:: Page excerpt ::
━━━━━━━━━━━━━━━━

Erik Martinez Kuhonta is the John H. McArthur Research Fellow at the Asia-Pacific Foundation of Canada and associate professor of political science at McGill University.

The International Criminal Court’s stunning arrest last week of former president of the Philippines, Rodrigo Duterte, on charges of crimes against humanity was a powerful strike for human rights and justice. It was also a decisive move by the current President, Ferdinand “Bongbong” Marcos, Jr., against the Duterte family.

Mr. Duterte was arrested in the Manila airport upon returning from Hong Kong, where he had sought to rally support for his Partido Demokratiko Pilipino party among the Filipino diaspora in the leadup to May’s midterm elections. Mr. Duterte and his coterie of aides were later whisked off on a chartered plane to the Hague.

Mr. Duterte’s lawyer cried foul, claiming that they had not been shown the arrest warrant, that the legal process had been short-circuited, and that the former president had been “abducted.” However, Mr. Marcos argued that the government had an obligation to co-operate with Interpol even if the country had withdrawn from the ICC in 2019.

The ICC indictment relates to a “death squad” that allegedly operated under Mr. Duterte’s watch when he was mayor of Davao, and his signature policy as president from 2016 to 2022 when he implemented his much-vaunted “war on drugs.” The official police estimate of people killed extrajudicially – that is, without legal due process – is about 6,000. Civil society groups claim the number of deaths is likely as high as 30,000. Denied an arrest warrant nor a chance to prove their innocence, many of those who were executed were left on the street with a cardboard sign wrung around their neck accusing them of being drug dealers. Mr. Duterte, proud of these killings, cheered on his police, urging them to keep up the good work. It is thus ironic that Mr. Duterte should now protest that his legal rights have been violated when his government threw out any pretense to due process when waging its so-called war on drugs.

The Marcos-Duterte feud lies at the heart of this successful arrest. Bankrolled by the Marcos dynasty, Mr. Duterte handily won the 2016 elections; in the 2022 elections, the two families united, with Bongbong Marcos running for president and Sara Duterte, the former president’s daughter, running for vice-president. This alliance should have shielded Mr. Duterte from any possible legal challenges to his actions when president. But the combined ticket has quickly unraveled as each family pursued its own political agenda.

━━━━━━━━━━━━━━━━

:: Entries ::
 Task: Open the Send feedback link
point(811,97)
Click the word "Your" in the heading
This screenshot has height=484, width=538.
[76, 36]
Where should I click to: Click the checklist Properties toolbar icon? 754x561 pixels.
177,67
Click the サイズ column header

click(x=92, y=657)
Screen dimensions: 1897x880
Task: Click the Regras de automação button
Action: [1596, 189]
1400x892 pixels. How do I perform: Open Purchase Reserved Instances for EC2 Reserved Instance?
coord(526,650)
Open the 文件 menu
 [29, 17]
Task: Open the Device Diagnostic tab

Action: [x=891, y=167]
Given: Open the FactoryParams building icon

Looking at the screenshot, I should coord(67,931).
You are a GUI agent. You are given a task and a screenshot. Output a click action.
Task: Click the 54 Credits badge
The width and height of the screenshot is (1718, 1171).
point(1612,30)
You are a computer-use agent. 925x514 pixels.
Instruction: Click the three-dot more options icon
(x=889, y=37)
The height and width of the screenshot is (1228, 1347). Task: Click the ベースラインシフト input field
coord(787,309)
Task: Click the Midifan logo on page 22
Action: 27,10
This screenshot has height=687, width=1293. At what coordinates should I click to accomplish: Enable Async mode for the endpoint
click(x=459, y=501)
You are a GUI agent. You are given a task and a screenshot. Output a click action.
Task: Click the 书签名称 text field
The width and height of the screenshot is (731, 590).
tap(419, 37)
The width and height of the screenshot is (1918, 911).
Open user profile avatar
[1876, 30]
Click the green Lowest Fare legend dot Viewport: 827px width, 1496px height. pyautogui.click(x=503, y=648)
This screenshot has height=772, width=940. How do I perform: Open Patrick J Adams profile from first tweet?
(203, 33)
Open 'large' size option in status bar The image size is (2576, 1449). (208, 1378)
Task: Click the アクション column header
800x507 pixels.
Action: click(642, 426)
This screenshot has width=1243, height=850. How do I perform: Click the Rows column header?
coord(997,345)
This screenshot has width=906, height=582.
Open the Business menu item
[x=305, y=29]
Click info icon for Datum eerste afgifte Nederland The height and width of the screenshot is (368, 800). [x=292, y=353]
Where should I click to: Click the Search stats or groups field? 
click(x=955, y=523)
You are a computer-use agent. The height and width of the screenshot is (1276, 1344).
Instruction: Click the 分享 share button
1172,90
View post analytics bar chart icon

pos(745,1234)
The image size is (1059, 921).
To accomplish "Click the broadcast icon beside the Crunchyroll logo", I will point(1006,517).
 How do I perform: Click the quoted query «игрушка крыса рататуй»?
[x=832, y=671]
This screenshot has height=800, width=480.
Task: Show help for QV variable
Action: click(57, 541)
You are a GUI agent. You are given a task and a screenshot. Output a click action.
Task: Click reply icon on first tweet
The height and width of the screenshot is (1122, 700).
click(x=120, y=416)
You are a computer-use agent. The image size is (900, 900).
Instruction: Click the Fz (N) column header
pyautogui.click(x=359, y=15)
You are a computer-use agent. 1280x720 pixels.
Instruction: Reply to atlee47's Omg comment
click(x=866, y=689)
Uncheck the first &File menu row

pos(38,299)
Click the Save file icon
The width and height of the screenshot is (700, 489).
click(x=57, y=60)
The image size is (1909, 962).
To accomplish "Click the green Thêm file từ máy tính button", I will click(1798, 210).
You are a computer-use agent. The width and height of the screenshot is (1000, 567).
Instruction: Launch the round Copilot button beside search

━━━━━━━━━━━━━━━━

:: List of tasks ::
[1] In the article on Duterte's arrest, what is the official police estimate of the number of people killed extrajudicially?
[2] Carry on the article on Duterte's arrest, starting right after its last sentence.
The entries above come from a source unrelated to the article.

:: Results in order ::
[1] About 6,000.

[2]
There is yet more irony in the fact that the Marcos family has suddenly appeared to be a champion of justice and human rights. Bongbong’s father, Ferdinand Marcos, ruled the Philippines as its dictator from 1972 to 1986, and in addition to some US$5-billion to $10-billion that the Marcos regime has been accused of stealing from the country’s coffers, historians and human rights organizations have documented at least 3,250 extrajudicial killings during the elder Marcos’s reign. The family has not been held accountable for these human rights violations nor for much of their personal wealth, much of which was plundered from the Philippines’ economy. Yet, despite the total failure of transitional justice following the Marcos dictatorship, it is now the scion of the country’s most notorious autocrat who appears to be the advocate of human rights.

Imbricated with this irony is a rising trend in Asia where the law has become a powerful means through which to take down one’s opponents. In Thailand, royalist forces have weaponized the law over the past two decades by using the constitutional court to dissolve political parties that have pushed political reform. In South Korea, the two dominant parties have clashed fiercely about whether impeachment has been used fairly against past presidents. And in the Philippines, Sara Duterte was herself impeached as vice-president in February in the House of Representatives on charges of corruption and graft, betrayal of public trust and other high crimes.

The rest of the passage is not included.